In 1995, Cynthia made her recording début with a rendition of "Those Were the Days", which as produced by McCartney had been a number one hit for Mary Hopkin in 1968. It failed to chart. Whilst living in Normandy, an exhibition of her drawings and paintings were displayed at Portobello Road's KDK Gallery in 1999. By the 1990s she was appearing at some Beatles conventions, but appeared ambivalent about the practice. At times she maintained she was moving on with her life and putting her Beatles past behind her and at other times seemed to embrace continued interest in that past as inevitable.
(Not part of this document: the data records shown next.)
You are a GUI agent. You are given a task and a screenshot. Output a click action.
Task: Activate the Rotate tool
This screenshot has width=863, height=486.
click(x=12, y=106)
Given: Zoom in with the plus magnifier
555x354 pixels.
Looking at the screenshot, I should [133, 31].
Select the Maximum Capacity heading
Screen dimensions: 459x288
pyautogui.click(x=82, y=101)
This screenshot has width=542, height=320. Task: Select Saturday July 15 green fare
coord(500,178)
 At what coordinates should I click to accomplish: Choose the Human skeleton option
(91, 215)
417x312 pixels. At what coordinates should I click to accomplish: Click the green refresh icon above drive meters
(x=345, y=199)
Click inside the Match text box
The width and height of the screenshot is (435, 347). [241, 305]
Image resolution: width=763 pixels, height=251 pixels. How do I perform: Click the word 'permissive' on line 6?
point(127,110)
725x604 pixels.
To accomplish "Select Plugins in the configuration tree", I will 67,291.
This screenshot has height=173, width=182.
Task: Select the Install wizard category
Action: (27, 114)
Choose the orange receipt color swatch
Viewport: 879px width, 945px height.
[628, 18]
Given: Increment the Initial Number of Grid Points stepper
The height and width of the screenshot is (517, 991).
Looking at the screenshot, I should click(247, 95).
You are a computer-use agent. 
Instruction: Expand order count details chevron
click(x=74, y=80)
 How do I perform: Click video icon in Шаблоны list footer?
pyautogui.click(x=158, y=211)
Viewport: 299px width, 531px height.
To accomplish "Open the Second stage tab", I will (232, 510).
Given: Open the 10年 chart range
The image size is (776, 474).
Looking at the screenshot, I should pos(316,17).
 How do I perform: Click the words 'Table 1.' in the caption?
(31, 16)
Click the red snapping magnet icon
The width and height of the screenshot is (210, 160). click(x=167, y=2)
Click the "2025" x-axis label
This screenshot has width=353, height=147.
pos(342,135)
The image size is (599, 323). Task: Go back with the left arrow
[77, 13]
The Daily Telegraph said in a 1999 profile, "In essence, she is a suburban woman who – almost in spite of herself – got caught up with one of the most extraordinary men of modern times. More than 30 years since her marriage to John Lennon ended, she is as entangled as ever."

In 2002, she married Noel Charles, a night club owner. In September 2005, she published a new biography, John, that re-examined her life with Lennon and the years afterwards, including the events following his death. Michel Faber, writing in The Guardian, said of the book: "John is Cynthia's attempt to prove how much more she was worth. In theory, the disclosures of Lennon's loyal partner from 1958 to 1968 cannot fail to be valuable. On the page, the potential withers". In 2006, she and her son attended the Las Vegas premiere of the Cirque du Soleil production of Love, which marked a rare public appearance with Ono. In 2009, she and her son opened an exhibition of memorabilia at The Beatles Story exhibition in Liverpool, and she and Pattie Boyd staged a first-ever joint appearance at the opening of the Cafesjian Center for the Arts in Yerevan, Armenia. On 30 September 2010, Julian opened his "Timeless" exhibition of photographs at the Morrison Hotel Gallery in New York. In attendance were Cynthia, Julian, Ono, Sean, and Pang, which was the first time that all five had been in the same room together.

The John Lennon Peace Monument was unveiled by Cynthia and Julian at a ceremony in Chavasse Park, Liverpool, on 9 October 2010 to celebrate what would have been Lennon’s 70th birthday. She currently lives with her husband on the island of Majorca in Spain.